The Danny Did Foundation is a professionally run organization. The Foundation is pro-active in seeking support and finding ways to help families and patients of epilepsy. Ending deaths caused by seizure requires movement and forward thinking -- all shown by this foundation. The Foundation made an immediate impact by donating movement monitors to families in need. Today, more than 40 monitors have been distributed to families around the world and our impact in the medical world continues to grow.
The DDF has opened my eyes to a huge issue affecting thousands of people that have seizures. Its website provides a number of powerful and compelling personal testimonials from parents that highlight the lack of information provided by doctors. I learned that doctors are not advising seizure patients that a seizure can result in death. DDF has been working tirelessly to raise awareness on this issue by reaching families affected by seizures and sharing, firsthand, the harsh reality of seizures. The Foundation has also identified a new technology, the Emfit monitor. This monitor sounds an alarm when a person experiences a seizure while sleeping. It is heart wrenching that this alarm isn't prescribed to every patient that has experienced a seizure while sleeping. You have to applaud the Foundation for purchasing almost 50 Emfit monitors over the last year for families that are affected by seizures. The DDF website is filled with notes thanking the Foundation for informing them about Sudden Unexplained Death in Epilepsy and the Emfit monitor. The Foundation is doing what we hope will one day will be done by every doctor; inform seizure patients that death can result from seizures and prescribe a seizure monitor to help prevent these tradgedies.

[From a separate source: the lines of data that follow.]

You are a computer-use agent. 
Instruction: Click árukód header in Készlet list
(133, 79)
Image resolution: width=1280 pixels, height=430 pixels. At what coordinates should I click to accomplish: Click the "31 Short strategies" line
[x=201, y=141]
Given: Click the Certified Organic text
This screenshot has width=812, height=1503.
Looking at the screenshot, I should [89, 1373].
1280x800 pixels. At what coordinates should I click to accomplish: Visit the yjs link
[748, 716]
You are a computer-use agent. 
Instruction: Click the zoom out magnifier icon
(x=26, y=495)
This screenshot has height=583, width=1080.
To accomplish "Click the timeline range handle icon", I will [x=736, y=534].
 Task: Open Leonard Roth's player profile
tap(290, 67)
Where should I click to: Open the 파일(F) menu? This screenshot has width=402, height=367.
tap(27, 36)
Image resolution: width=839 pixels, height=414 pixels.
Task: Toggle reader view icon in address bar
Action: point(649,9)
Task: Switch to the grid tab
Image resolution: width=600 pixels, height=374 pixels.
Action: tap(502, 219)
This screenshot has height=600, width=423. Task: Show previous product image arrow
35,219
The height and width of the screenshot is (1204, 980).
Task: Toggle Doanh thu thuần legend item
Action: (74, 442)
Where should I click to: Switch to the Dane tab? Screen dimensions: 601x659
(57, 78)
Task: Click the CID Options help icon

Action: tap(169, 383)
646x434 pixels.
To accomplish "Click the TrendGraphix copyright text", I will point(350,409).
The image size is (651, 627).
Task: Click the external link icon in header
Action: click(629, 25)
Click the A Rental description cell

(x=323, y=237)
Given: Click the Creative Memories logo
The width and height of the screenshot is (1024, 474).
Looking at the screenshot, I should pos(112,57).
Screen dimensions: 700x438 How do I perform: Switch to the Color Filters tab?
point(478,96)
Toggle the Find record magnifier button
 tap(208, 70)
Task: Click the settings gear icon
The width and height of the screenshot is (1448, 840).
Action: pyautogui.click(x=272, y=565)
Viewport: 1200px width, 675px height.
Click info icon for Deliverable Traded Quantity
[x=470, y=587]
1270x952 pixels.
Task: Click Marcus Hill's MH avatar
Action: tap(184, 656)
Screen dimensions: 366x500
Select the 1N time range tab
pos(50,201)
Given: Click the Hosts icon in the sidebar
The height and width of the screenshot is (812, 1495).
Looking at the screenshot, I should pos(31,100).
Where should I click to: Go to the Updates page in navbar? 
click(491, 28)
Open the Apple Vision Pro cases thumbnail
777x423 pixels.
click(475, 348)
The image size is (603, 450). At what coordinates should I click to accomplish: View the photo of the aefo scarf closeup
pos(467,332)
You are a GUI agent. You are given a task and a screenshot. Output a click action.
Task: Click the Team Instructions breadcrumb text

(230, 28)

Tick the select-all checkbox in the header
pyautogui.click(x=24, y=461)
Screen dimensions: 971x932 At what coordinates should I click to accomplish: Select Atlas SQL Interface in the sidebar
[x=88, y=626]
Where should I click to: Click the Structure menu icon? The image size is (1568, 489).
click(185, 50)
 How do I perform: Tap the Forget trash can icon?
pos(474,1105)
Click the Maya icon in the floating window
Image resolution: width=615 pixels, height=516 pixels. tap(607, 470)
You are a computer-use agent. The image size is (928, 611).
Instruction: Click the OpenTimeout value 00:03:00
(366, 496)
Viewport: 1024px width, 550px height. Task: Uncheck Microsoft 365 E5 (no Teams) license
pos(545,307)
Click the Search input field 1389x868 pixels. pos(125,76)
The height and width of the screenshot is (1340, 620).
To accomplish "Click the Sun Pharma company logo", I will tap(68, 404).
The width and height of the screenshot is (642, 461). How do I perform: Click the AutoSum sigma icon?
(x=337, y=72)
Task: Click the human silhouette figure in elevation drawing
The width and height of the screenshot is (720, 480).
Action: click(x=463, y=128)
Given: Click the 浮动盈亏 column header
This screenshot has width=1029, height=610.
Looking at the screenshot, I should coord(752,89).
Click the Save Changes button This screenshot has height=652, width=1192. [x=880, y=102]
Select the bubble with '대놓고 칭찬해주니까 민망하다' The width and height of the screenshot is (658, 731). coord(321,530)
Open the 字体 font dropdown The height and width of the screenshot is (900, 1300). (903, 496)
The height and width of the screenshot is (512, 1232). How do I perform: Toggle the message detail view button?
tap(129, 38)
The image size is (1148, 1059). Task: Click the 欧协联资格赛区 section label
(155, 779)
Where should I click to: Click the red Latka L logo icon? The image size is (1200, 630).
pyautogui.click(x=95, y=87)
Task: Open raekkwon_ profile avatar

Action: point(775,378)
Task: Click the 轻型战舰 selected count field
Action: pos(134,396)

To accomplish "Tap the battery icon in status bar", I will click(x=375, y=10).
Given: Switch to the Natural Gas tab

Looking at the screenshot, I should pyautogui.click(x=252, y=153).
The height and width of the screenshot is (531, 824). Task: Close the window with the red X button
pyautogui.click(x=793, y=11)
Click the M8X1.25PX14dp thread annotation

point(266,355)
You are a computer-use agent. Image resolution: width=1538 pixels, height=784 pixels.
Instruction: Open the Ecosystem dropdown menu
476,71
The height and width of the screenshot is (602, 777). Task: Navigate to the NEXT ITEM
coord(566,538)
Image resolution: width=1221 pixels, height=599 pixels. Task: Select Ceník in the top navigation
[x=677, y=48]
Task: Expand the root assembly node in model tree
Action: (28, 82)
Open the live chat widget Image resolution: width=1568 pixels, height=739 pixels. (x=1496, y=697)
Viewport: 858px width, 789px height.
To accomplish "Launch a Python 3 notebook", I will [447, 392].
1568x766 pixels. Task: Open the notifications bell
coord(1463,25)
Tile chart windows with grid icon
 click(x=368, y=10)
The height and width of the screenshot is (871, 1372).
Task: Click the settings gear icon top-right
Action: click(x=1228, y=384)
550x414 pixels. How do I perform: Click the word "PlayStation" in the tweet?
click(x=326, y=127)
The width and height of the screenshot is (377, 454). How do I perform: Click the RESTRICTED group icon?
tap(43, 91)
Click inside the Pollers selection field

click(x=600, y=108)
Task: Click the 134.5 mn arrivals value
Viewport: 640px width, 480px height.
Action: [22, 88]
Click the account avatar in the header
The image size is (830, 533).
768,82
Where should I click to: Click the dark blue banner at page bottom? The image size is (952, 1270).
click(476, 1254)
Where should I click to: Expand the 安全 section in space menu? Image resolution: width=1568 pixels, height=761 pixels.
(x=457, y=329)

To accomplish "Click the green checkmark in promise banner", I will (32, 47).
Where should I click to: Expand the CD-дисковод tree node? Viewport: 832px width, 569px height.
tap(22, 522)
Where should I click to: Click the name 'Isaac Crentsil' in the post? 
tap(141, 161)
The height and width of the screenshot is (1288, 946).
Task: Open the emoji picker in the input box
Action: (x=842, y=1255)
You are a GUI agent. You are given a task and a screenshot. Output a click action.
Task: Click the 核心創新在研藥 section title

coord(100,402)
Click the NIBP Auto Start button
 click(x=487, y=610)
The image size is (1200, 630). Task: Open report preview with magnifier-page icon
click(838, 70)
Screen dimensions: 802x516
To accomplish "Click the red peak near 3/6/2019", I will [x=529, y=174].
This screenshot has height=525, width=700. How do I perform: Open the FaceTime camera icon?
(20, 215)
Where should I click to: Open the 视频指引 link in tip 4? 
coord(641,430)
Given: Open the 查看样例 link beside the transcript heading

I was recently added as a new board member following my involvement with the organization over the past 18 months. The Danny Did Foundation is a newly formed oganization whose mission is to help spread the word about SUDEP and help prevent deaths caused by siezures. I became involved because my friend lost her 4 year old child to SUDEP. Although the loss of Danny certainly hit close to home, I also realized this could have happened to anyone. As a mother, my friend did everything Danny's doctors asked. The problem is that they knew more than they shared with her. Many of us know others who deal with seizures. I know a number of people including my nephew, a co-worker and another friends son. Since I have been involved with DDF, I have heard many personal stories about their experiencs with seizures. It is significantly more common that I ever realized. Do you know that more people die from SUDEP than from breast Cancer? We need awareness and understanding. We need doctors speaking openly and candidly about SUDEP. We need devices to monitor seizures. DANNY DID is helping to accomplish all of these things. I am proud to serve as a board member for this organization! The people behind the foundation are extremly motivated, dedicated and are people who will make things happen. I wish I could give people back the loved ones that were taken by SUDEP. Since that's not posible, I plan to spread the message of The Danny Did Foundation to the best of my abilites with the hope that we can help others.